The company’s latest earnings report just added fuel to the raging fire that seems to be engulfing the computer maker. DELL reported its Q2 results that italicize the storms it is weathering at the moment. Net income for the financial Q2 plummeted 72% to $204M or 12 cents/share, from the $732M or 42 cents that it stood at a year earlier. On an average, analysts had projected a profit of $275M.

From one perspective, the abysmal dip in earnings buttresses Michael Dell and Silver Lake Management’s case that the company’s shareholders should vote in favor of their buyout proposal. Dell and all PC manufacturers have been nicked badly by the sag in PC shipments but the burgeoning demand for networking gear and servers have help boost sales.

Submerge or emerge?

PC shipments have slumped for 5 consecutive quarters and the near future does not seem to have fewer craters. The company did exceed low-expectations but the y-o-y comparisons are not very propitious. The PC market continues to flow along at below sea-levels and this is one factor that might just be the fulcrum that will help turn Michael Dell’s luck around.

At Thursday’s close, DELL shares were trading at $13.71 and are currently at $13.70 in the pre-market. This is a notch below the Dell and Silver Lake offer of $13.75/share. It is a strong indicator that shareholders might just buckle and back the buyout. This month, the Dell board had accepted the nectarous offer that had been proffered by the founder.

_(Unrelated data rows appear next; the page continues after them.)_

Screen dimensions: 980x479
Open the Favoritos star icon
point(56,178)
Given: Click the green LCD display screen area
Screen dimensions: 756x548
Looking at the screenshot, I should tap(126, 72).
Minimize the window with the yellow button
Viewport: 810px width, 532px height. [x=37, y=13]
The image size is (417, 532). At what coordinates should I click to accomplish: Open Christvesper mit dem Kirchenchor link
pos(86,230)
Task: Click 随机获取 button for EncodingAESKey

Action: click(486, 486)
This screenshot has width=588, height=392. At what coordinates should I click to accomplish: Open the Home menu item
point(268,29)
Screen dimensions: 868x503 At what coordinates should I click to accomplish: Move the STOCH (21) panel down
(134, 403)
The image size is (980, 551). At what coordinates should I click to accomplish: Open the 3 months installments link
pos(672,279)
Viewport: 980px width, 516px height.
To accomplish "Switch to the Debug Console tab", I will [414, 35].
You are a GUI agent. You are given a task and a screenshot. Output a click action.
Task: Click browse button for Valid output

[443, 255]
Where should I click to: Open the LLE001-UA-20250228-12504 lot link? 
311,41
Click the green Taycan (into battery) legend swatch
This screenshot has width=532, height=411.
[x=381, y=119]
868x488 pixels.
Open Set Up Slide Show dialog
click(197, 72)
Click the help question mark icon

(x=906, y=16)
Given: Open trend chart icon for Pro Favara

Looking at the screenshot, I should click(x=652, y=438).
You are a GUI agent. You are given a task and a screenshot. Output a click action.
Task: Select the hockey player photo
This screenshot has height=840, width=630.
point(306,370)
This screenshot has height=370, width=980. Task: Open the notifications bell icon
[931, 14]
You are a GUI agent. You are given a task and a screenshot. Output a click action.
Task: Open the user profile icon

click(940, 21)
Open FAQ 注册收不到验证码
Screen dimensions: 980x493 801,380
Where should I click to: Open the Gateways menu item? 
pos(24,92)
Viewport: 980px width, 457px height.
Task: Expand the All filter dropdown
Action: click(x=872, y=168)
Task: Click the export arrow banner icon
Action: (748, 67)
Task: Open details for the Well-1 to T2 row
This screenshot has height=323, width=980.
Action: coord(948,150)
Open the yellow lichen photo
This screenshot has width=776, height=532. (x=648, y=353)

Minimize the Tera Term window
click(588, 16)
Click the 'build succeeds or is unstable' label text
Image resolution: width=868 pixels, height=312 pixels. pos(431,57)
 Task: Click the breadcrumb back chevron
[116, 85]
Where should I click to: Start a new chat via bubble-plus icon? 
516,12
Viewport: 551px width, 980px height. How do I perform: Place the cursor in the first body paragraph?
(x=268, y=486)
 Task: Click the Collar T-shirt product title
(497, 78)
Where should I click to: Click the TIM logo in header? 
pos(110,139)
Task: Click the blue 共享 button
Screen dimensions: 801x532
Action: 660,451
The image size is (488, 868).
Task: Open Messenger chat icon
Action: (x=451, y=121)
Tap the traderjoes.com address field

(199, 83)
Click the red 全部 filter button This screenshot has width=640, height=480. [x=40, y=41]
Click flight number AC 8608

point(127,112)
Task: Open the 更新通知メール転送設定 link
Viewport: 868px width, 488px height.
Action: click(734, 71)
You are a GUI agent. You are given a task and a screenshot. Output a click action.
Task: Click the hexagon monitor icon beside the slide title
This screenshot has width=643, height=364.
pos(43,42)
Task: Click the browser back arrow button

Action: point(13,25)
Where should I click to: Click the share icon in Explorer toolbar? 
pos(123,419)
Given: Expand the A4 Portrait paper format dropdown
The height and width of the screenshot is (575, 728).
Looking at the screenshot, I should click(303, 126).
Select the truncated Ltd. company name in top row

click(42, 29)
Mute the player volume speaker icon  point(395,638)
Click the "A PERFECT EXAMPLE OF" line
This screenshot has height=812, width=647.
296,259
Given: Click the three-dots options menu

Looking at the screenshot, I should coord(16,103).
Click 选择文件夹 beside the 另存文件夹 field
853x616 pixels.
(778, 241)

The revenue of the Q2 that ended 2 August was almost planed at $14.4B in contrast to the analysts’ average estimation of $14.2B.

Pliable rules

Michael Dell and Silver Lake Management have put forth an offer of a 13 cents /share dividend in addition to the already marked-up $13.75/share carrot they had dangled in front of the shareholders. The finial was that shareholders would also receive an 8 cents/share Q3 dividend irrespective of the closure date. Dell investors who hold stock as of 13 August will qualify to vote on this buyout.

The meeting is slated for 12 September. What is a must-mention at this point is that the Dell board had turned very tactile and molded company voting rules like putty. Now, abstentions will not be counted to be “not for” the deal.

The founder and the flounder

Adding some spice to the buyout saga is Carl Icahn who is on a tangent of his own. Today, he will be asking a Delaware court to put on afterburners on his lawsuit against Dell Inc. He has been haranguing for almost a month now and wants to thwart Michael Dell’s disputable $24.8B offer to buyout DELL. Icahn’s crusher is that he should be permitted to appoint directors for the company. In his opinion this is the only way that Dell can stay public. Not to mention that he will rake in the dollars from his stake as well.

At the moment, I feel like I’m viewing the Dell Inc (NASDAQ:DELL) kaleidoscope. A slight twist of the wrist and almost-psychedelic colors and patterns form before my eyes. Dell, fighting for control of a company he founded, a board that’s confounded, an activist investor who is grounded and investors who are as lost as babies in the woods.

 

DISCLAIMER: This content is neither an offer nor recommendation to buy or sell any security. We hold no investment licenses and are thus neither licensed nor qualified to provide investment advice. The content in this report or email is not provided to any individual with a view toward their individual circumstances. While all information is believed to be reliable, it is not guaranteed by us to be accurate. Individuals should assume that all information contained in our newsletter is not trustworthy unless verified by their own independent research. Also, because events and circumstances frequently do not occur as expected, there will likely be differences between the any predictions and actual results. Always consult a real licensed investment professional before making any investment decision. Be extremely careful, investing in securities carries a high degree of risk; you may likely lose some or all of the investment.